Reverb tank driver and mixer
22 Dec 2019
I purchased an Accutronics/Belton reverb tank (BL2AB3C1B) a long while ago, and this project has been sitting on the bench for at least a year. Earlier on I thought I would try a JFET/MOSFET driver, but I could never get it to work quite right. In the end I switched to an op-amp driver, which I'm happy with. A lot of ideas came from the ESP website about reverb.
Earlier prototypes included things like trying to blend a reverb tank sound with a Belton brick reverb. This was... well... underwhelming. Apparently mixing a reverb with another reverb will just sound like reverb. Huh.
The final circuit has a clean volume/boost, separate reverb drive, volume and tone control, optical bypass for clean and reverb, with tails, and the option to use a remote foot switch for the clean and reverb switching.
The output section can be switched between a mixed output on one jack, or a split output (reverb + clean) on two jacks, if you want to send the reverb part of the signal to another amp.

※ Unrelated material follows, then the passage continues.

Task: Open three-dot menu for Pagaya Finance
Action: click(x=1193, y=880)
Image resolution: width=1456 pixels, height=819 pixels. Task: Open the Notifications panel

The power supply for the op-amp reverb driver requires a dual rail power supply (+15 and -15v), so I made a small PCB that can take 9v and convert it to +/- 15v.
Prototyping, and the final PCB. The PCB got named 'Springus', after the ancient Roman god of reverberation.
The controls have been mounted on a 3mm thick strip of aluminium, and I'll be fitting the whole assembly into a wooden enclosure at some point in the new year. I'll be making a wooden box for the tank and PCB, and a matching foot pedal for remote control.